A group of Niger women volunteered to help Moussa and colleagues test the urine fertilizer on their farms. In these harsh lands of sub-Saharan Africa, women contribute a higher share of labor for food production than men, but they do not have control of the land or resources, nor easy access to information.

These women often end up with the most nutrient-poor fields on which to grow a regional staple grain – pearl millet (Cenchrus americanus).

First, the women named the fertilizing product Oga, which translates to 'the boss' in the Igbo language. This was to help smooth over the social, religious and cultural barriers to open discussions on the use of human urine.

The volunteers were then divided into two groups – the first continued using their traditional farming methods, while the second applied Oga, with and without animal manure, to their experimental plots after receiving training on how to safely use it.

Making industrial fertilizer usually involves intensive mining of ores containing phosphorus and potassium. Burning natural gas at high temperatures sequesters the much-needed nitrogen from the air we breathe – in one of the most CO2-intensive chemical making reactions. Among many other things, plants use all three of these elements for photosynthesis.

Yet our urine is packed full of phosphorus, potassium and nitrogen already in an easy-to-access form.

What's more, compared to our poop, pee is relatively sterile when it leaves our bodies thanks to the ammonia in it.
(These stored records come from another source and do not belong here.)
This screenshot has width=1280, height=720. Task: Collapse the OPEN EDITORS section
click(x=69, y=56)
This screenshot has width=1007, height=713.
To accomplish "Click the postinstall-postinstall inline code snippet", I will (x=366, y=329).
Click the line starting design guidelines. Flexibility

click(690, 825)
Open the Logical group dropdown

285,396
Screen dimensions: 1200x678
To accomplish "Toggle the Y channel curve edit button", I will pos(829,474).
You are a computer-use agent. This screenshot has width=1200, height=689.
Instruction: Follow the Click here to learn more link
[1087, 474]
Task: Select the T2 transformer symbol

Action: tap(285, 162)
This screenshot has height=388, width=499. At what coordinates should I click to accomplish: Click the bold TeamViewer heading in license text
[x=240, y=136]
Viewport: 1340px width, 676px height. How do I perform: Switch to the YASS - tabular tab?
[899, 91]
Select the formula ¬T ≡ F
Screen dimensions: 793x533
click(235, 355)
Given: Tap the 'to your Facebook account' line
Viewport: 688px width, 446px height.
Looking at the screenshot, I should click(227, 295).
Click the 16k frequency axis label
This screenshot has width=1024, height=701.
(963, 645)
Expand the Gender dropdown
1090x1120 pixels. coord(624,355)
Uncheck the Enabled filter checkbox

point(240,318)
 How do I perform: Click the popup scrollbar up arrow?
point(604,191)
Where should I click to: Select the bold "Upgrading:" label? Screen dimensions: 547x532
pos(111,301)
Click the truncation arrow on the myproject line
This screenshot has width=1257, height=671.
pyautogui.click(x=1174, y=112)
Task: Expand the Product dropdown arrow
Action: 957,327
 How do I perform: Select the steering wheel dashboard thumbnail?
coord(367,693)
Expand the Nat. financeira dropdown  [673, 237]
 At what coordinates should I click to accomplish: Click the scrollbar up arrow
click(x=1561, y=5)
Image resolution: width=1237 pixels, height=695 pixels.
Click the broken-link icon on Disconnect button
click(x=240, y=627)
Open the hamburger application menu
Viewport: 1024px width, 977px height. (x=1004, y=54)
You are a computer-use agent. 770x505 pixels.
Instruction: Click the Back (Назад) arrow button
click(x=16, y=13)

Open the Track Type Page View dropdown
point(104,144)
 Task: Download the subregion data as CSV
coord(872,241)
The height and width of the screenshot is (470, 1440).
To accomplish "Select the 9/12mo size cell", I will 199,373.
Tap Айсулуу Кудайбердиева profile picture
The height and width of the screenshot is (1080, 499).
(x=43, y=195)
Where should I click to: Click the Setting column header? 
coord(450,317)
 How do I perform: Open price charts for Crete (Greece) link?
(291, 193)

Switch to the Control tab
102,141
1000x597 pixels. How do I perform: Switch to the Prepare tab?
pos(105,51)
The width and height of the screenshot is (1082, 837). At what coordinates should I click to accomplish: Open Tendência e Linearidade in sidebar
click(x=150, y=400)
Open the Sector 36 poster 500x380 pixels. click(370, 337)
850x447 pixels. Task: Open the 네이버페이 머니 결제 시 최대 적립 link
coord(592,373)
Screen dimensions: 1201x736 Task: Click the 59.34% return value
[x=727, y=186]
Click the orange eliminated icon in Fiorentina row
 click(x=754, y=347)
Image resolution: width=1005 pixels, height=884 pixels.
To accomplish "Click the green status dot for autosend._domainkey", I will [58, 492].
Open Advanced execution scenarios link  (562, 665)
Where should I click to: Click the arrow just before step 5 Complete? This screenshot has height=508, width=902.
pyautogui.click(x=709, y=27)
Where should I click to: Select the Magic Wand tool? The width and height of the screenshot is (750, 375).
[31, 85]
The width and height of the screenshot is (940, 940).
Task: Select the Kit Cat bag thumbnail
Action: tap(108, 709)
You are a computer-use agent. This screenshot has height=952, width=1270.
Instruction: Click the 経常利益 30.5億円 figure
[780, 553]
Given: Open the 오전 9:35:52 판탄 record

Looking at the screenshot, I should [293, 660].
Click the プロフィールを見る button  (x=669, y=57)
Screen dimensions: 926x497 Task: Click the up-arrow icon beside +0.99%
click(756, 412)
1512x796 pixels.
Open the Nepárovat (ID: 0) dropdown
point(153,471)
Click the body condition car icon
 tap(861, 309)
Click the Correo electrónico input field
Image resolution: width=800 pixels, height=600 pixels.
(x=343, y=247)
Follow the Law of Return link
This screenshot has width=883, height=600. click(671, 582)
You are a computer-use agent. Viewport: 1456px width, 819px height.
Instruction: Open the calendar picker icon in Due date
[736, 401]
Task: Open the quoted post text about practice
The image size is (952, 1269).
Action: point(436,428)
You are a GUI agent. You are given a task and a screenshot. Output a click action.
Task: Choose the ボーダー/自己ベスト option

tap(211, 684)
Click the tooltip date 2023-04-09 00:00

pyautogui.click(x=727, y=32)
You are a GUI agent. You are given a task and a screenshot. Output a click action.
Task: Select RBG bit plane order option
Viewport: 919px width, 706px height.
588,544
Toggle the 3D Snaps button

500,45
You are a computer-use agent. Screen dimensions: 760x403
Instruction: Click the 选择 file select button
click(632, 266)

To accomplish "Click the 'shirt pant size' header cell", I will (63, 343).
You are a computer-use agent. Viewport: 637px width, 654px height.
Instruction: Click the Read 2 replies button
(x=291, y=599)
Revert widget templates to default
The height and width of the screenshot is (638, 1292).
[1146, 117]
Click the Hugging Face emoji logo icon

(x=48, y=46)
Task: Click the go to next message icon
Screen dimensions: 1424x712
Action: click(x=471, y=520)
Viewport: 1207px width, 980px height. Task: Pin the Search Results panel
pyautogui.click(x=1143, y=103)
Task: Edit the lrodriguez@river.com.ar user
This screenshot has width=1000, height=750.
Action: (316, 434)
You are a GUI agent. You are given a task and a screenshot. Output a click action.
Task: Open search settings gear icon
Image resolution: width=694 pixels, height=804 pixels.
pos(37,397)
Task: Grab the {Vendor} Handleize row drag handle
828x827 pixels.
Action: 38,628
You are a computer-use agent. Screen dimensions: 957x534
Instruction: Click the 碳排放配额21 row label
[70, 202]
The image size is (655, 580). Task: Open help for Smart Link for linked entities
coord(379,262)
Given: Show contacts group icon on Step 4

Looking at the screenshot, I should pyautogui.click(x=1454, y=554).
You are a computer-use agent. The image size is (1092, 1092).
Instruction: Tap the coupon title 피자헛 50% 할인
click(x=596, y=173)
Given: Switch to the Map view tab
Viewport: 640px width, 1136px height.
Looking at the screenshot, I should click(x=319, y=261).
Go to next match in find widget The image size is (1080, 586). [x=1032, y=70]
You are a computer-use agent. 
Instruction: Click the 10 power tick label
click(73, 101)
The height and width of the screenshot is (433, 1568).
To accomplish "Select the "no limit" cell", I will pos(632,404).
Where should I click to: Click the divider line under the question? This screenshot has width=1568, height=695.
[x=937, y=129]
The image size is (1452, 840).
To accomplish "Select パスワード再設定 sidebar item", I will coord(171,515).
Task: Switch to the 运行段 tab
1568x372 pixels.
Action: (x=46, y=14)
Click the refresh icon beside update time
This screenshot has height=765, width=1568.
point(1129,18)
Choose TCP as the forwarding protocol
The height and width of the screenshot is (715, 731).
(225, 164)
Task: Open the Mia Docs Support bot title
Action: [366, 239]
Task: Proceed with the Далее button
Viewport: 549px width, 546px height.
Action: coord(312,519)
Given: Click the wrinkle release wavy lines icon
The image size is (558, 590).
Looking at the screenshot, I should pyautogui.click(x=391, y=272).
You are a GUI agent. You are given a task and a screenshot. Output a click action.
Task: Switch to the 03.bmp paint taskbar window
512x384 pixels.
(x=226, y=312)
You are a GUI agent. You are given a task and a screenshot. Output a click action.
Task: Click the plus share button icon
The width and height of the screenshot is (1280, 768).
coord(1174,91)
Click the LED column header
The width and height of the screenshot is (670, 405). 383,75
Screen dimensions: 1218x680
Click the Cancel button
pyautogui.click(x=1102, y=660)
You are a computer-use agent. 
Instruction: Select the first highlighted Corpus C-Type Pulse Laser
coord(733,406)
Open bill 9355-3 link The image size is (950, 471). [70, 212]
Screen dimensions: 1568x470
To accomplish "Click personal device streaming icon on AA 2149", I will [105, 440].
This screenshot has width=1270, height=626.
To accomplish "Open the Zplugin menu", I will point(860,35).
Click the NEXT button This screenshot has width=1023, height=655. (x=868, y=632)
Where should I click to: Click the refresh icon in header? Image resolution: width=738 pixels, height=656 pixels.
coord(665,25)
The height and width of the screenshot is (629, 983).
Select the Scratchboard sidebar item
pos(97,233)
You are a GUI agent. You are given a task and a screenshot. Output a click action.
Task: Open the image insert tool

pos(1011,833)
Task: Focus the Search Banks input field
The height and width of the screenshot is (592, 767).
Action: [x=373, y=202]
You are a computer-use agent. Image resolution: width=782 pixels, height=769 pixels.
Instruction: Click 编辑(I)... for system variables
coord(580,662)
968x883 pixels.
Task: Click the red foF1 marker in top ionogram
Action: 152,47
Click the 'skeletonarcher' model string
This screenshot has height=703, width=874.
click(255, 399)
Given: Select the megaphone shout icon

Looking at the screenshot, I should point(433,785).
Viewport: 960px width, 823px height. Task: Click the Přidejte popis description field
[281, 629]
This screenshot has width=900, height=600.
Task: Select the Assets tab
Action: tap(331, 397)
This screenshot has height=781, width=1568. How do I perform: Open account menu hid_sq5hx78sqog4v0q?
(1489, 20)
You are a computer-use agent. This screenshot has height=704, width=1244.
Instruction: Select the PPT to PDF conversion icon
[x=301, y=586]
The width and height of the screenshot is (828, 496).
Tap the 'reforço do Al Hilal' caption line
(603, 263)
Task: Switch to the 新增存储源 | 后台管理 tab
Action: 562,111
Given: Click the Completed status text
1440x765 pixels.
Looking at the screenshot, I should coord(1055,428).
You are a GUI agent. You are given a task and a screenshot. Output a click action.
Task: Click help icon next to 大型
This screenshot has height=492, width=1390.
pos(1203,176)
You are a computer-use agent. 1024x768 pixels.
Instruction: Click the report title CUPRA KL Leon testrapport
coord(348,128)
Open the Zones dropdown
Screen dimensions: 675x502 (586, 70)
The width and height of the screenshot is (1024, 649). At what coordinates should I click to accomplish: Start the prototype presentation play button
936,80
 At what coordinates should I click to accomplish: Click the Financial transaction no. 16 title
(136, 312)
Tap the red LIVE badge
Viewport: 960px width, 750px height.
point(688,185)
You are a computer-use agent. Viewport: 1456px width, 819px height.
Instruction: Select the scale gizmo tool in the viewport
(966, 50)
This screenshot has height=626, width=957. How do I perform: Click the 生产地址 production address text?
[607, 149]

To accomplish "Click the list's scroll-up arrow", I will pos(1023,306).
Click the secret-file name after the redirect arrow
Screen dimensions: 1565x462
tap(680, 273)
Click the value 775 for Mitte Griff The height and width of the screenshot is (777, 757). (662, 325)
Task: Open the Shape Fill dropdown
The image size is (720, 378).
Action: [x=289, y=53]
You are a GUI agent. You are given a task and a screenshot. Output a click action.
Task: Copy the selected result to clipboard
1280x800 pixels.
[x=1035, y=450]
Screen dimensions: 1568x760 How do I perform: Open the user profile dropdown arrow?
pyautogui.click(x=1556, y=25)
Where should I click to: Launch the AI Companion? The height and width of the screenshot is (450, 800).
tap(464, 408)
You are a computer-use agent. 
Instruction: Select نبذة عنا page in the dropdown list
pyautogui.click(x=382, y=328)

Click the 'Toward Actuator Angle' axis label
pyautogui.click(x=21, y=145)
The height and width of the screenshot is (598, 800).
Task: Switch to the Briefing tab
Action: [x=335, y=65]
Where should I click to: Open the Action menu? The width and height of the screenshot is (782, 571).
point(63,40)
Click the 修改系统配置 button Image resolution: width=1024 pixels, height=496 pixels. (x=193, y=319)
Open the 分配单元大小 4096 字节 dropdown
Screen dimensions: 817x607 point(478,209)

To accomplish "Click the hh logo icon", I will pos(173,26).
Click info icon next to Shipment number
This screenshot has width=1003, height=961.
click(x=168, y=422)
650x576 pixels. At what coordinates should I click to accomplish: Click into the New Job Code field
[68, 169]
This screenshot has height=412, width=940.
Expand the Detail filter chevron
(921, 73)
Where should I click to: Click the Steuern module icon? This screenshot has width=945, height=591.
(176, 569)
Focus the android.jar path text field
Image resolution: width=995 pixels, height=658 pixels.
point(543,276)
Just passively storing canisters in temperatures between 22 to 24 °C (71 to 75 °F) for 2 to 3 months is enough to destroy remaining pathogens that can withstand long periods within the acidic liquid.

So the women were trained in this sanitization process and how to dilute the resulting Oga for use. For the first few years they applied the Oga in combination with organic manure, and when that was successful they were game enough to try Oga alone.

Across three years (2014 to 2016) and 681 trials, those who used Oga experienced an average 30 percent increase in pearl millet yield. The difference was so clear that many other women in the area started using Oga.

"Oga is a low risk, low financial input fertilizer option ready for dissemination on sandy Sahelian sites with low pearl millet yield level," the researchers wrote in their paper.

If we used this product in industrialized countries too it could not only increase crop yields and reduce the fossil fuel intensive resources needed to grow them but make our sanitation systems more sustainable as well. Groups in Sweden, the US and Australia are also looking into using widespread urine fertilizer.

"Millions and millions of dollars a year are spent trying to treat our waste before it goes into receiving waters for acceptable nitrogen and phosphorus criteria," Griffith University environmental health researcher Cara Beal told the Australian Broadcasting Corporation earlier this year, when discussing possible Australian trials.

"But if we can close that nutrient loop it'd be very sensible in terms of sustainability, the circular economy and looking after our planet a little bit better."

Two years after the experiment in Niger, more than a thousand women farmers had begun using Oga to fertilize their crops.

This research was published in Agronomy for Sustainable Development.